In both instances, the teens pleaded guilty to involuntary manslaughter.

Roger maintains that both should have been charged with second-degree murder. However, he said he backed off on that more serious charge so they could be punished through the juvenile system on the lesser charge. "Time will tell if it was a fair resolution," Roger said. "Whether you intend to do an unlawful act or not, sticking a gun to someone's head is a crime and, according to the statute, second-degree murder was the appropriate charge in these cases."

The law, in Roger's view, gave little leeway.

In another case, prosecutors had a difficult time figuring out how -- and if -- they should charge someone with a crime.

Earlier this year, a 29-year-old Las Vegas man was hospitalized in serious condition after being thrown from the hood of a car driven by his wife.

Authorities charged the wife with misdemeanor reckless driving instead of a gross misdemeanor or felony because her blood-alcohol level was below the 0.8 legal limit, North Las Vegas Police spokesman Tim Bedwell said.

The victim was charged with misdemeanor unlawful riding, Bedwell said, noting that North Las Vegas police "have a zero tolerance policy" for car surfing, even for victims.

The North Las Vegas city attorney's office will prosecute the case because it's a misdemeanor.

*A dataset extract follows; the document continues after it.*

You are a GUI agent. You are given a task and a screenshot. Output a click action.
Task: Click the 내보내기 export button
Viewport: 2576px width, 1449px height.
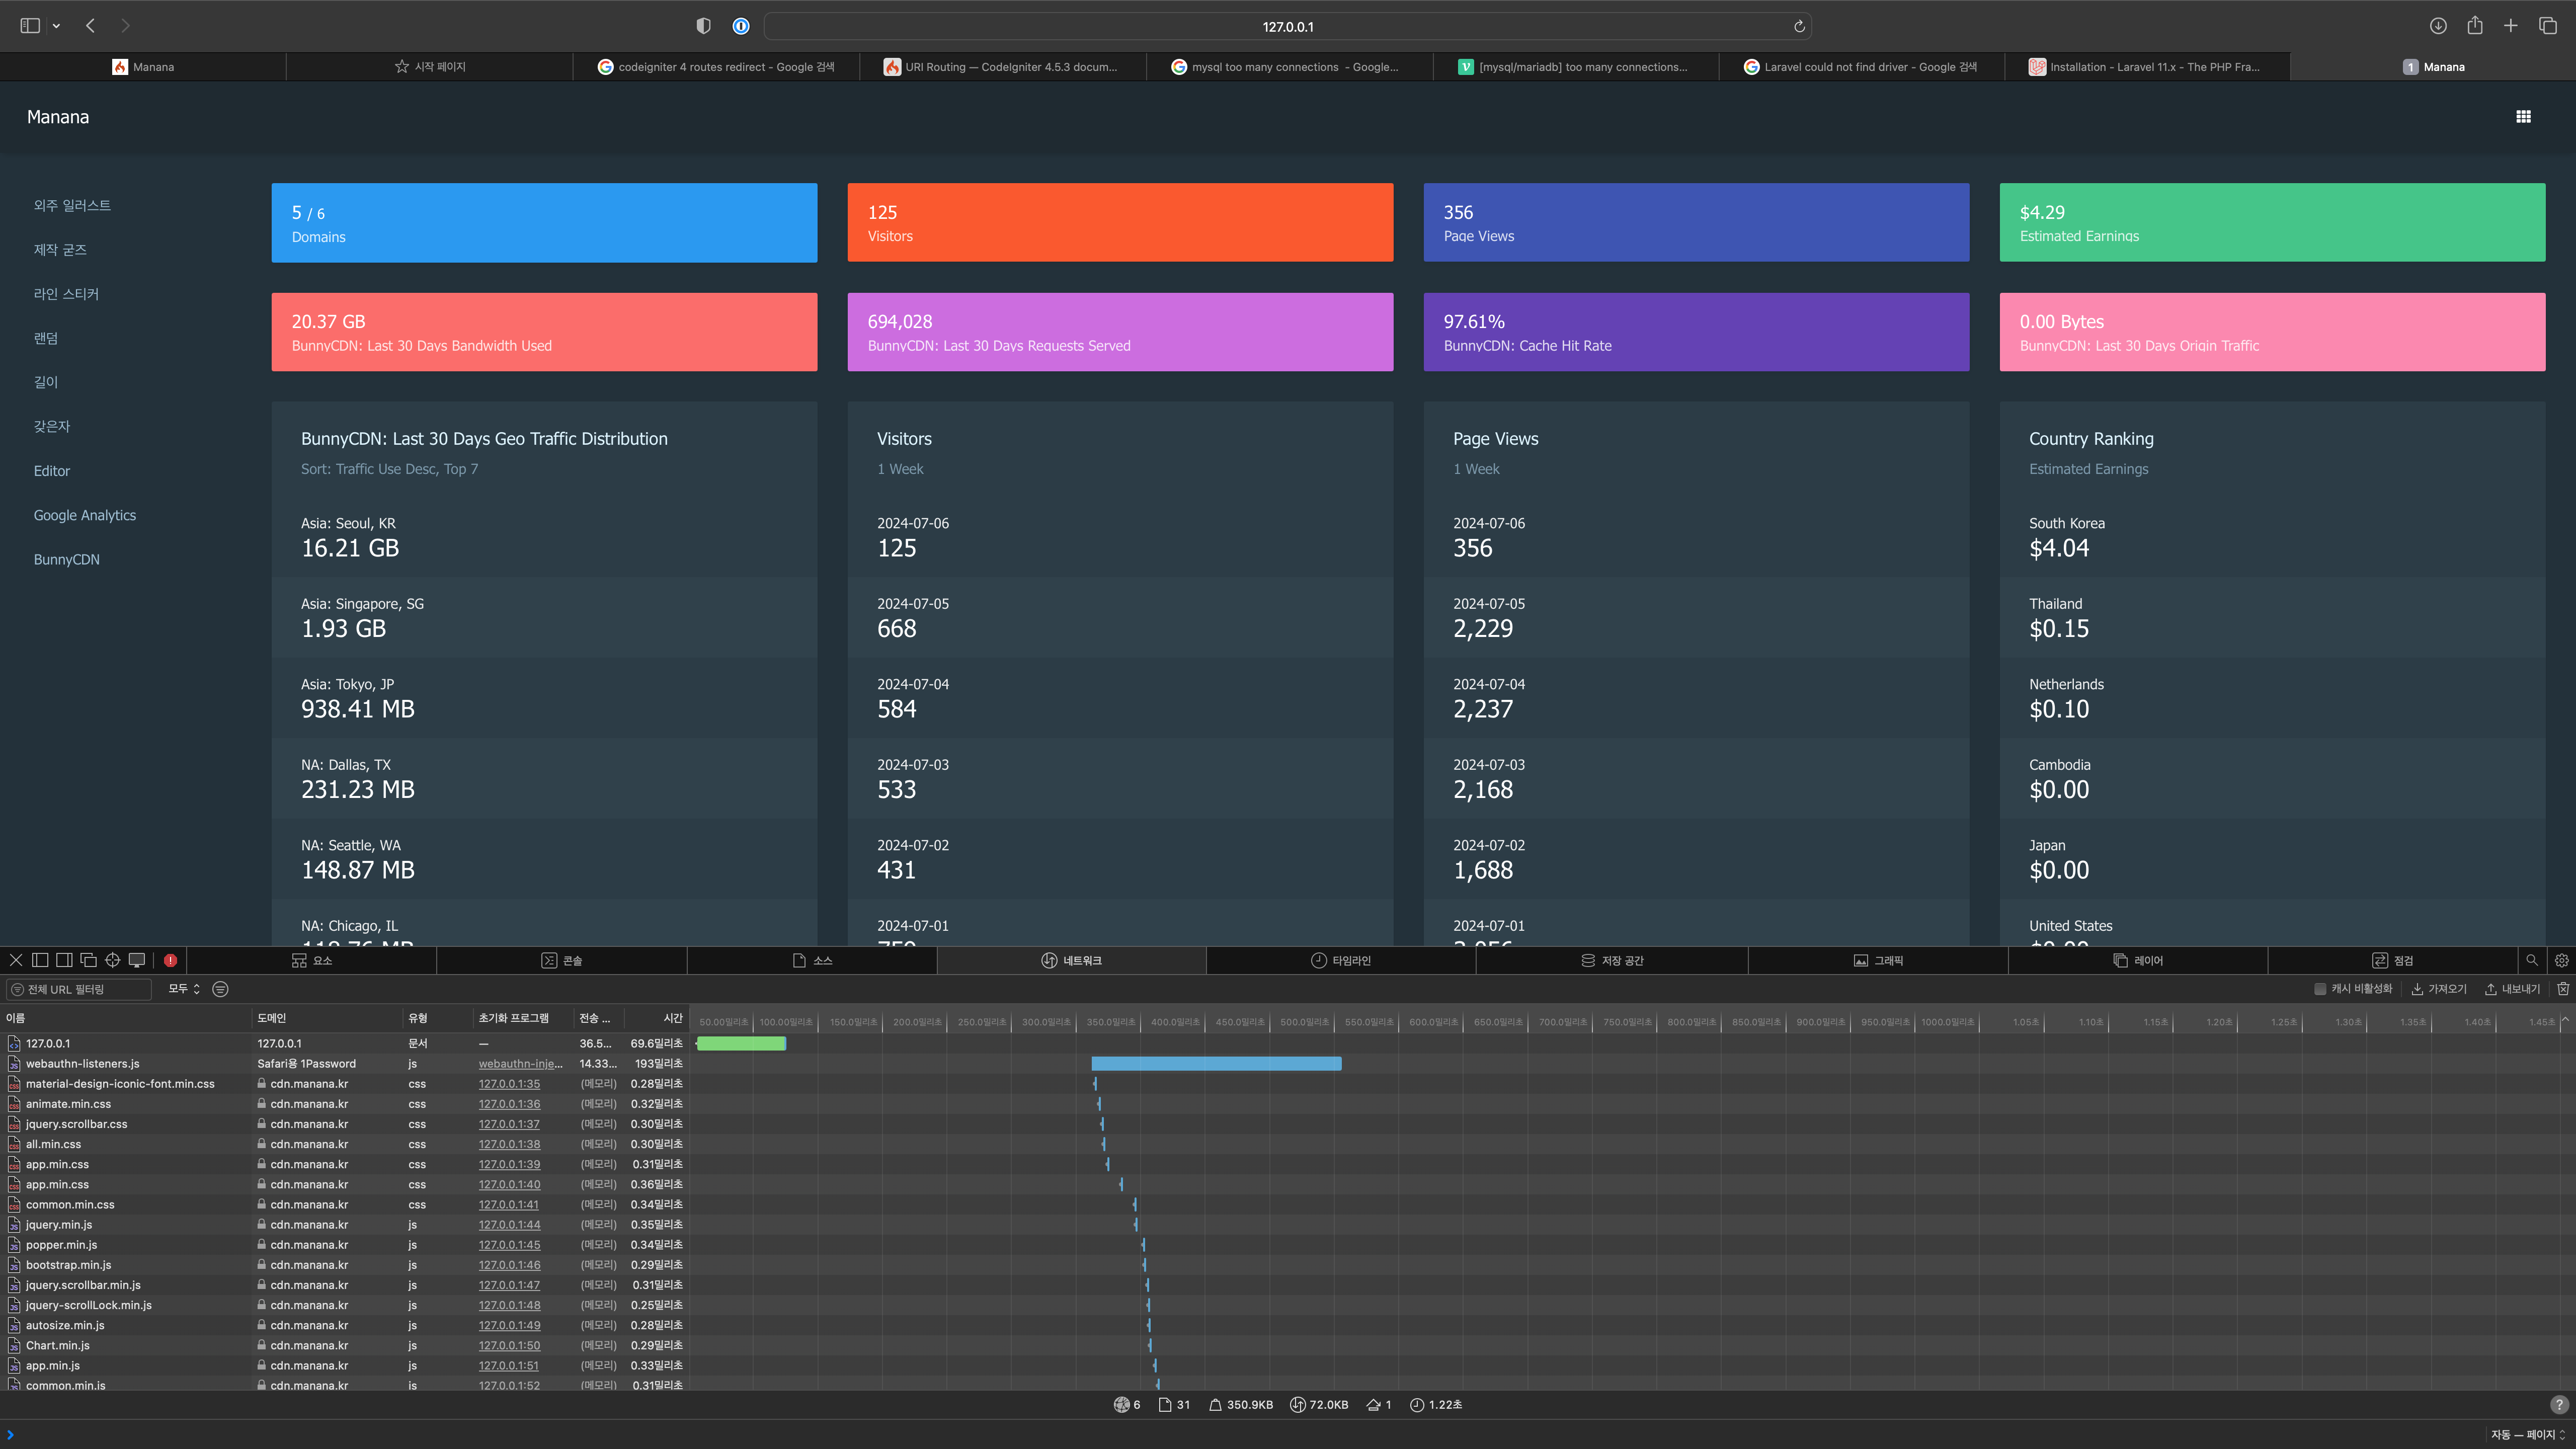pyautogui.click(x=2512, y=989)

Earlier this year, Roger's office declined to prosecute a similar car surfing incident that resulted in a death, in part because there is no gross misdemeanor or felony law for car surfing.

In Nevada, gross misdemeanors are punishable by maximum $2,000 fines and a year imprisonment -- double those of misdemeanors.

When 16-year-old Adasha Edison died on Feb. 7 after falling off the roof of a Chevrolet Blazer driven by a 16-year-old girl in the parking lot of Shadow Hills High School, police and prosecutors found that the only law that applied to prosecuting a sober driver was misdemeanor unlawful riding, Roger said.

That law was not designed for car surfing but rather to discourage people from riding in the beds of pickup trucks for reasons other than farming, ranching or riding on a parade float. A conviction carries a fine of just $35 to $100.

Weigand, who supervised the crew that investigated the Edison incident and sent the case to the district attorney for consideration, says he is not so sure a tougher car surfing law will help.

"You can't fix dumb, and there is no cure for stupidity," he said. "We do presentations on safe driving but it is up to people who drive to prevent accidents. You still have to drive safely and properly."

Titus said the Legislature may not address a tougher car surfing law for that reason.

The Legislature would have to listen to all of the arguments, including how widespread a problem this is and what the public pays for people who get injured, she said.

And, she noted, it raises a familiar question.

"I have a little libertarian in me that questions whether the government should step in to try to stop someone from acting like an idiot when he is doing harm only to himself," she said.